── Records for this task ──

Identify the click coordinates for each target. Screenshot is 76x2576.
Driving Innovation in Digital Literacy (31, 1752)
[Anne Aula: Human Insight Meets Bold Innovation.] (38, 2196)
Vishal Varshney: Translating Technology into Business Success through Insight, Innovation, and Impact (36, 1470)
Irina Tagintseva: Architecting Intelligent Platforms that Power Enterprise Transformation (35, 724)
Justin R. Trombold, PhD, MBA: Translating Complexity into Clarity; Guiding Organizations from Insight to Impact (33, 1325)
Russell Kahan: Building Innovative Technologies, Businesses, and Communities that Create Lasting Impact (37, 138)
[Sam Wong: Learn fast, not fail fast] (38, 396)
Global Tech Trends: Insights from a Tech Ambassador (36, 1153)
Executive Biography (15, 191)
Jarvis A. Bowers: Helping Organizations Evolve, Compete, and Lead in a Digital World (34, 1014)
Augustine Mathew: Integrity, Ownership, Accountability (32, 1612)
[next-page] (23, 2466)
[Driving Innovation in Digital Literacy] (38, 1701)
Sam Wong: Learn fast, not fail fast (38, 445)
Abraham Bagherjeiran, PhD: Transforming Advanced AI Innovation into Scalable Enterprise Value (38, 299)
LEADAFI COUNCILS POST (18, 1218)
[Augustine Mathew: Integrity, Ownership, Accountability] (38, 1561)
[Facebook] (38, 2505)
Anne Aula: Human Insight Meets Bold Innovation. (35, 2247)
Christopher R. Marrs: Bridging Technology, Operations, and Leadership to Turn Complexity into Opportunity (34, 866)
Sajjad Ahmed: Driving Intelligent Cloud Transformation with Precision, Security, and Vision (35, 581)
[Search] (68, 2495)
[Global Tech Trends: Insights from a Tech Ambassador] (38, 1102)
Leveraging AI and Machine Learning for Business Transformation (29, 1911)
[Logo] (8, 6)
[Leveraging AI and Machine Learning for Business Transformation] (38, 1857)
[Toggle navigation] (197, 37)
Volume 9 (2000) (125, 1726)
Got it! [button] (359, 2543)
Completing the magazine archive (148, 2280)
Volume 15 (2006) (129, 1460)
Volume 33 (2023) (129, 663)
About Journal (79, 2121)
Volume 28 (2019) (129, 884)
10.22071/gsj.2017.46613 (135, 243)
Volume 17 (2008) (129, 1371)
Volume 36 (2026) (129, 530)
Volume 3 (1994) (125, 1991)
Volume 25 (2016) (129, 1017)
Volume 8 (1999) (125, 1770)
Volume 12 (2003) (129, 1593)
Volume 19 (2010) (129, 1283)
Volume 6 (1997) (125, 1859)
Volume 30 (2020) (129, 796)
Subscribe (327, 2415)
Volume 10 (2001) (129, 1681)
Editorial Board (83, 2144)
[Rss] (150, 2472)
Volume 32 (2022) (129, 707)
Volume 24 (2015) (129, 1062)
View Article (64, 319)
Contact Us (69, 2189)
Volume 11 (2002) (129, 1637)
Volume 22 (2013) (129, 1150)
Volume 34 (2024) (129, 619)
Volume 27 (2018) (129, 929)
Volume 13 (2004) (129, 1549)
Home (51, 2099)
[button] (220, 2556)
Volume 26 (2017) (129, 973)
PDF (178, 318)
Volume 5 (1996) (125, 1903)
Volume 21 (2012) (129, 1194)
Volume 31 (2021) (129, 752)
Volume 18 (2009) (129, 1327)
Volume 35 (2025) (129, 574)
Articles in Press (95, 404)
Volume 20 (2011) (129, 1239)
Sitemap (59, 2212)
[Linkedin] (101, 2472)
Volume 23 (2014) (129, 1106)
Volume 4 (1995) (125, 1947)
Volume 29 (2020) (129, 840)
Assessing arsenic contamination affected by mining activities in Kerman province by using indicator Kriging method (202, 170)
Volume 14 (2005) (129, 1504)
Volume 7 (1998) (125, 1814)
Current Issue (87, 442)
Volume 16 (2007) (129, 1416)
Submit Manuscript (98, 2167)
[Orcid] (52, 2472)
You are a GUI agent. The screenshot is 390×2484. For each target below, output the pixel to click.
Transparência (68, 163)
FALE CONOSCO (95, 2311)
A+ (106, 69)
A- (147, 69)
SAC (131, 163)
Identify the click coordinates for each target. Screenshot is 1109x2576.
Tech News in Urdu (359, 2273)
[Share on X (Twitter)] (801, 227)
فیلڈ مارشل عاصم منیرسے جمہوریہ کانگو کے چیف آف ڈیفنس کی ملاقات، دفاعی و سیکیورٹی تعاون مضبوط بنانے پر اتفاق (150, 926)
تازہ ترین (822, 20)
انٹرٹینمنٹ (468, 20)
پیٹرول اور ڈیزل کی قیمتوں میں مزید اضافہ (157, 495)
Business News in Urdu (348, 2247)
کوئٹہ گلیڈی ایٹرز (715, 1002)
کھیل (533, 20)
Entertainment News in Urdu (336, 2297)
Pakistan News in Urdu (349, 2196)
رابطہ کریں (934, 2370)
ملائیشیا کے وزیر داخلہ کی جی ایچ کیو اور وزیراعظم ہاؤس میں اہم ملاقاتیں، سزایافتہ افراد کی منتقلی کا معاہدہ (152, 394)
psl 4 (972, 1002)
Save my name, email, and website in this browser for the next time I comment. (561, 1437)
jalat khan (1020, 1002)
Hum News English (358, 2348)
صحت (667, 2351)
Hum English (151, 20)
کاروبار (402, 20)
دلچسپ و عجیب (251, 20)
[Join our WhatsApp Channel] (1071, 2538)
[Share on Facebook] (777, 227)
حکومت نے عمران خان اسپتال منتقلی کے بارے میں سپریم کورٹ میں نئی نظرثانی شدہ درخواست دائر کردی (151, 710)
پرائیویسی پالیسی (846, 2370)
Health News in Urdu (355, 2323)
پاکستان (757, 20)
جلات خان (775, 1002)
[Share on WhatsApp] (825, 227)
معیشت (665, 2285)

───

Give back the entries exactly, so that each line matches the original.

* Answer *
Identify the click coordinates for each target. Screenshot is 76x2576.
Driving Innovation in Digital Literacy (31, 1752)
[Anne Aula: Human Insight Meets Bold Innovation.] (38, 2196)
Vishal Varshney: Translating Technology into Business Success through Insight, Innovation, and Impact (36, 1470)
Irina Tagintseva: Architecting Intelligent Platforms that Power Enterprise Transformation (35, 724)
Justin R. Trombold, PhD, MBA: Translating Complexity into Clarity; Guiding Organizations from Insight to Impact (33, 1325)
Russell Kahan: Building Innovative Technologies, Businesses, and Communities that Create Lasting Impact (37, 138)
[Sam Wong: Learn fast, not fail fast] (38, 396)
Global Tech Trends: Insights from a Tech Ambassador (36, 1153)
Executive Biography (15, 191)
Jarvis A. Bowers: Helping Organizations Evolve, Compete, and Lead in a Digital World (34, 1014)
Augustine Mathew: Integrity, Ownership, Accountability (32, 1612)
[next-page] (23, 2466)
[Driving Innovation in Digital Literacy] (38, 1701)
Sam Wong: Learn fast, not fail fast (38, 445)
Abraham Bagherjeiran, PhD: Transforming Advanced AI Innovation into Scalable Enterprise Value (38, 299)
LEADAFI COUNCILS POST (18, 1218)
[Augustine Mathew: Integrity, Ownership, Accountability] (38, 1561)
[Facebook] (38, 2505)
Anne Aula: Human Insight Meets Bold Innovation. (35, 2247)
Christopher R. Marrs: Bridging Technology, Operations, and Leadership to Turn Complexity into Opportunity (34, 866)
Sajjad Ahmed: Driving Intelligent Cloud Transformation with Precision, Security, and Vision (35, 581)
[Search] (68, 2495)
[Global Tech Trends: Insights from a Tech Ambassador] (38, 1102)
Leveraging AI and Machine Learning for Business Transformation (29, 1911)
[Logo] (8, 6)
[Leveraging AI and Machine Learning for Business Transformation] (38, 1857)
[Toggle navigation] (197, 37)
Volume 9 (2000) (125, 1726)
Got it! [button] (359, 2543)
Completing the magazine archive (148, 2280)
Volume 15 (2006) (129, 1460)
Volume 33 (2023) (129, 663)
About Journal (79, 2121)
Volume 28 (2019) (129, 884)
10.22071/gsj.2017.46613 (135, 243)
Volume 17 (2008) (129, 1371)
Volume 36 (2026) (129, 530)
Volume 3 (1994) (125, 1991)
Volume 25 (2016) (129, 1017)
Volume 8 (1999) (125, 1770)
Volume 12 (2003) (129, 1593)
Volume 19 (2010) (129, 1283)
Volume 6 (1997) (125, 1859)
Volume 30 (2020) (129, 796)
Subscribe (327, 2415)
Volume 10 (2001) (129, 1681)
Editorial Board (83, 2144)
[Rss] (150, 2472)
Volume 32 (2022) (129, 707)
Volume 24 (2015) (129, 1062)
View Article (64, 319)
Contact Us (69, 2189)
Volume 11 (2002) (129, 1637)
Volume 22 (2013) (129, 1150)
Volume 34 (2024) (129, 619)
Volume 27 (2018) (129, 929)
Volume 13 (2004) (129, 1549)
Home (51, 2099)
[button] (220, 2556)
Volume 26 (2017) (129, 973)
PDF (178, 318)
Volume 5 (1996) (125, 1903)
Volume 21 (2012) (129, 1194)
Volume 31 (2021) (129, 752)
Volume 18 (2009) (129, 1327)
Volume 35 (2025) (129, 574)
Articles in Press (95, 404)
Volume 20 (2011) (129, 1239)
Sitemap (59, 2212)
[Linkedin] (101, 2472)
Volume 23 (2014) (129, 1106)
Volume 4 (1995) (125, 1947)
Volume 29 (2020) (129, 840)
Assessing arsenic contamination affected by mining activities in Kerman province by using indicator Kriging method (202, 170)
Volume 14 (2005) (129, 1504)
Volume 7 (1998) (125, 1814)
Current Issue (87, 442)
Volume 16 (2007) (129, 1416)
Submit Manuscript (98, 2167)
[Orcid] (52, 2472)
You are a GUI agent. The screenshot is 390×2484. For each target below, output the pixel to click.
Transparência (68, 163)
FALE CONOSCO (95, 2311)
A+ (106, 69)
A- (147, 69)
SAC (131, 163)
Identify the click coordinates for each target. Screenshot is 1109x2576.
Tech News in Urdu (359, 2273)
[Share on X (Twitter)] (801, 227)
فیلڈ مارشل عاصم منیرسے جمہوریہ کانگو کے چیف آف ڈیفنس کی ملاقات، دفاعی و سیکیورٹی تعاون مضبوط بنانے پر اتفاق (150, 926)
تازہ ترین (822, 20)
انٹرٹینمنٹ (468, 20)
پیٹرول اور ڈیزل کی قیمتوں میں مزید اضافہ (157, 495)
Business News in Urdu (348, 2247)
کوئٹہ گلیڈی ایٹرز (715, 1002)
کھیل (533, 20)
Entertainment News in Urdu (336, 2297)
Pakistan News in Urdu (349, 2196)
رابطہ کریں (934, 2370)
ملائیشیا کے وزیر داخلہ کی جی ایچ کیو اور وزیراعظم ہاؤس میں اہم ملاقاتیں، سزایافتہ افراد کی منتقلی کا معاہدہ (152, 394)
psl 4 (972, 1002)
Save my name, email, and website in this browser for the next time I comment. (561, 1437)
jalat khan (1020, 1002)
Hum News English (358, 2348)
صحت (667, 2351)
Hum English (151, 20)
کاروبار (402, 20)
دلچسپ و عجیب (251, 20)
[Join our WhatsApp Channel] (1071, 2538)
[Share on Facebook] (777, 227)
حکومت نے عمران خان اسپتال منتقلی کے بارے میں سپریم کورٹ میں نئی نظرثانی شدہ درخواست دائر کردی (151, 710)
پرائیویسی پالیسی (846, 2370)
Health News in Urdu (355, 2323)
پاکستان (757, 20)
جلات خان (775, 1002)
[Share on WhatsApp] (825, 227)
معیشت (665, 2285)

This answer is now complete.